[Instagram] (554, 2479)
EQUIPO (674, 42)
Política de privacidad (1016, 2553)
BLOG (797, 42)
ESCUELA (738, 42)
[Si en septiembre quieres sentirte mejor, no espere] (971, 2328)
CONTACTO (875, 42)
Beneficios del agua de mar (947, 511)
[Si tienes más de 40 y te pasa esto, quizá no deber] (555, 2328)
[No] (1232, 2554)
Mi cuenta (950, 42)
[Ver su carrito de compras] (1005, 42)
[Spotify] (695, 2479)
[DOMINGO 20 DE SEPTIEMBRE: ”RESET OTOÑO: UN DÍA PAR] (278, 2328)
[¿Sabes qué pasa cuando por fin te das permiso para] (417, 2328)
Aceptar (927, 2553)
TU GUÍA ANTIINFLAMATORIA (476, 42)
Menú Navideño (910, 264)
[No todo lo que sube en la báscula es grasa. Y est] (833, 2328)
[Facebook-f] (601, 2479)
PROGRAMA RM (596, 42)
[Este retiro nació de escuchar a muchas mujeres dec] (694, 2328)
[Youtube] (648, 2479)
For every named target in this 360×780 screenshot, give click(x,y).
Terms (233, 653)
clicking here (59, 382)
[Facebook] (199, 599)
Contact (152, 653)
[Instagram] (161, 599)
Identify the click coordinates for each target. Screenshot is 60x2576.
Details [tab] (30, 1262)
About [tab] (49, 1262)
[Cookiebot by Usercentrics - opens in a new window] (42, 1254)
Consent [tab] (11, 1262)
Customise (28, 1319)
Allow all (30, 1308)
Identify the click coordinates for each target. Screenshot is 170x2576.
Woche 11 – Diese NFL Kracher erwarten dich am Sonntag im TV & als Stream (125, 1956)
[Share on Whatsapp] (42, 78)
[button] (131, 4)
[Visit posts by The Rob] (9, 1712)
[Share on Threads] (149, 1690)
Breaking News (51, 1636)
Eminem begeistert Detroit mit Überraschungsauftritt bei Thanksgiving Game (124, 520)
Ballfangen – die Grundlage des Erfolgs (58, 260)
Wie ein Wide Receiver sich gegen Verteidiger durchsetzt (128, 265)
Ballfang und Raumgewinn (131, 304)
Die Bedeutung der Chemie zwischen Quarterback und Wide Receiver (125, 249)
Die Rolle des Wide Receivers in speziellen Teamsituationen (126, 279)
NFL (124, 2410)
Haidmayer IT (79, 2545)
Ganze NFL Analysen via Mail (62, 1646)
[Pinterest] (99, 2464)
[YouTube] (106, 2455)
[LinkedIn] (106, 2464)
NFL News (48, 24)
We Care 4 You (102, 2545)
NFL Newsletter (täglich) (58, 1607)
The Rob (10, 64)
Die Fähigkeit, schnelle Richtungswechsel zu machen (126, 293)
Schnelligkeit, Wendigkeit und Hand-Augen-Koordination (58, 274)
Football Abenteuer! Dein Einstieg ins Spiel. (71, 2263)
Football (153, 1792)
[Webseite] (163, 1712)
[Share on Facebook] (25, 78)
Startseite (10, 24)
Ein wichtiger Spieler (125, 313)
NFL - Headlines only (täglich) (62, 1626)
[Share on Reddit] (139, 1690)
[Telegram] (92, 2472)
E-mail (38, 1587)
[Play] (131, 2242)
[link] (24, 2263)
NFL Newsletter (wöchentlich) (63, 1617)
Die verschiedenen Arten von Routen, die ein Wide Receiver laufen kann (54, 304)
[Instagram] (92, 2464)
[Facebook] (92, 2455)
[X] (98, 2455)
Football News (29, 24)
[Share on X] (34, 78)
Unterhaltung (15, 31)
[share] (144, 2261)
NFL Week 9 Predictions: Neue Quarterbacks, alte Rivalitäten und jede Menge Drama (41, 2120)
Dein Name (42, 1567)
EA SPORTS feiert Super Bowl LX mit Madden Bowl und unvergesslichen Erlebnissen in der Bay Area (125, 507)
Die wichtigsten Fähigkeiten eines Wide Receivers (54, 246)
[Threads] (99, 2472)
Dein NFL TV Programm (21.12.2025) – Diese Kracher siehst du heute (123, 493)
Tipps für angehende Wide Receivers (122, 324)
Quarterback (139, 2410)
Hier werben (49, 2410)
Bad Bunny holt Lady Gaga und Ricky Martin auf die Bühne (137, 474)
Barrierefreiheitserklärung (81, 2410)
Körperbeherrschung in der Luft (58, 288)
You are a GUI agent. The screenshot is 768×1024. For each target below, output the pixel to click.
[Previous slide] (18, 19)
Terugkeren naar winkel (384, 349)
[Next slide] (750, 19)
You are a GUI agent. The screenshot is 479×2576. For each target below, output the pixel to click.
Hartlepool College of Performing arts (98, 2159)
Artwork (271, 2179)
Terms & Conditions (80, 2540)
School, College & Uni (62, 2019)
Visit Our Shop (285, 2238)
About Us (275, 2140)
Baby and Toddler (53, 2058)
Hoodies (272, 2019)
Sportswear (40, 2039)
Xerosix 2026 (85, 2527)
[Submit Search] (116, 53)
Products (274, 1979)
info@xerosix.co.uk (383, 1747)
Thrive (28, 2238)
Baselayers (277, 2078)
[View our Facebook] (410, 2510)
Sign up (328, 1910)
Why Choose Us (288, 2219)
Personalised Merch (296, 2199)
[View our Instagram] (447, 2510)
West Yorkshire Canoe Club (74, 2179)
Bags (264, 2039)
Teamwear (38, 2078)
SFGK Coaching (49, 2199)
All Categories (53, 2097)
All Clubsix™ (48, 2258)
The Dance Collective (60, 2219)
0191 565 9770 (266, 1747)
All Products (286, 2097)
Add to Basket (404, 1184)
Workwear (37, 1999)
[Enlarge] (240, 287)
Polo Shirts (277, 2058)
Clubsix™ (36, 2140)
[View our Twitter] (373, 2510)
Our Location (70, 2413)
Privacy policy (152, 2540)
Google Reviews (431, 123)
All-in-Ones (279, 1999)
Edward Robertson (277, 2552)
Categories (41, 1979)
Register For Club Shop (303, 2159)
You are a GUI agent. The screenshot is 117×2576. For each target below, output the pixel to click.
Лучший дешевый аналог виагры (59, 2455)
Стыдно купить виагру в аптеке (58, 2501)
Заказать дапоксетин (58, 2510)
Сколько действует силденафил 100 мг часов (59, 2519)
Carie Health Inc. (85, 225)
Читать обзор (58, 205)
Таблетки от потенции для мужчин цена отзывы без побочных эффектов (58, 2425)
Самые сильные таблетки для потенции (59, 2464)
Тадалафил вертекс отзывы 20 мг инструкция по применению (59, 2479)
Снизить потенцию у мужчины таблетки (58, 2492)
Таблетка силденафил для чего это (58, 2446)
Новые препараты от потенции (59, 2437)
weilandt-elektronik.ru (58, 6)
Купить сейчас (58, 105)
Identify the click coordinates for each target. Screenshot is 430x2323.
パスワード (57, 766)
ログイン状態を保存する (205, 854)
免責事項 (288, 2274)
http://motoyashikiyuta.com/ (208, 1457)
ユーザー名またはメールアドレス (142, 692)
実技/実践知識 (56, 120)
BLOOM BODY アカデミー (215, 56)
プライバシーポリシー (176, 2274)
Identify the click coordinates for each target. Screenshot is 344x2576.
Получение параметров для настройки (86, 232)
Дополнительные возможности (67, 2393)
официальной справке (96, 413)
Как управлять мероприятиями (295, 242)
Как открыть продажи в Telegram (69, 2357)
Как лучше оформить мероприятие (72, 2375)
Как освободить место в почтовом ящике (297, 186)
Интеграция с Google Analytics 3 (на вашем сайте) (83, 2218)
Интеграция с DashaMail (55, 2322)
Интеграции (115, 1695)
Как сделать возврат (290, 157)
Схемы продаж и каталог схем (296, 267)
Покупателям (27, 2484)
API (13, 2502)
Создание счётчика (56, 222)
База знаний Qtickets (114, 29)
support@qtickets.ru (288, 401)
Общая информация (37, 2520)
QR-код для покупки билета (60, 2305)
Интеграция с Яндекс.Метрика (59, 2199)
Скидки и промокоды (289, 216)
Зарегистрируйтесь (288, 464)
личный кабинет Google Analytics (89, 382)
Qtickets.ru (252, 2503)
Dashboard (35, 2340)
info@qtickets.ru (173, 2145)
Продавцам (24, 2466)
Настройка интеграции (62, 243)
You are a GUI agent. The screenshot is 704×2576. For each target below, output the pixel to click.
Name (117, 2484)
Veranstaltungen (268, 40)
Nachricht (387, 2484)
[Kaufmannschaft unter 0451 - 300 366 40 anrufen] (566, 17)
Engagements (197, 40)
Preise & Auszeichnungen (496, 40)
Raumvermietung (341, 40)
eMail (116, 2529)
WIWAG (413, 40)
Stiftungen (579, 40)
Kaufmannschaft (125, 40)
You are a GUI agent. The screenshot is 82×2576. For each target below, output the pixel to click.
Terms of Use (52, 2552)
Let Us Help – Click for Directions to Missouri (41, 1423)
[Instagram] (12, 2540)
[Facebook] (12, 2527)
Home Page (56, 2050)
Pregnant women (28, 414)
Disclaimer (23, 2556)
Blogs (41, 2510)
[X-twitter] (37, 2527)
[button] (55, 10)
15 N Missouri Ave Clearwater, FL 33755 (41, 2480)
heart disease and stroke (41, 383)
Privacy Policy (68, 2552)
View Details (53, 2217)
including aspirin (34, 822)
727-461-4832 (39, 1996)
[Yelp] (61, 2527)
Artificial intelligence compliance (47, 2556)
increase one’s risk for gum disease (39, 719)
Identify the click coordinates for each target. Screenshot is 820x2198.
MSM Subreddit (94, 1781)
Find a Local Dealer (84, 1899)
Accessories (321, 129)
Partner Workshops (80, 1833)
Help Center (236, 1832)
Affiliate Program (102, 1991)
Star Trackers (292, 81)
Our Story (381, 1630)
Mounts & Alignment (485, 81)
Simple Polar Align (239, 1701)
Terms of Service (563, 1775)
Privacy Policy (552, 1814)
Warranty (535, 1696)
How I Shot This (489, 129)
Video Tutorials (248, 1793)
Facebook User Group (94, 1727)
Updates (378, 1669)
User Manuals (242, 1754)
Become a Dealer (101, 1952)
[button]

**Instructions to follow:** Only the lines above from the one with "[Youtube] (648, 2479)" up to and including the one with "Ballfang und Raumgewinn (131, 304)" should be repeated, exactly as written.

**Result for this exercise:**
[Youtube] (648, 2479)
For every named target in this 360×780 screenshot, give click(x,y).
Terms (233, 653)
clicking here (59, 382)
[Facebook] (199, 599)
Contact (152, 653)
[Instagram] (161, 599)
Identify the click coordinates for each target. Screenshot is 60x2576.
Details [tab] (30, 1262)
About [tab] (49, 1262)
[Cookiebot by Usercentrics - opens in a new window] (42, 1254)
Consent [tab] (11, 1262)
Customise (28, 1319)
Allow all (30, 1308)
Identify the click coordinates for each target. Screenshot is 170x2576.
Woche 11 – Diese NFL Kracher erwarten dich am Sonntag im TV & als Stream (125, 1956)
[Share on Whatsapp] (42, 78)
[button] (131, 4)
[Visit posts by The Rob] (9, 1712)
[Share on Threads] (149, 1690)
Breaking News (51, 1636)
Eminem begeistert Detroit mit Überraschungsauftritt bei Thanksgiving Game (124, 520)
Ballfangen – die Grundlage des Erfolgs (58, 260)
Wie ein Wide Receiver sich gegen Verteidiger durchsetzt (128, 265)
Ballfang und Raumgewinn (131, 304)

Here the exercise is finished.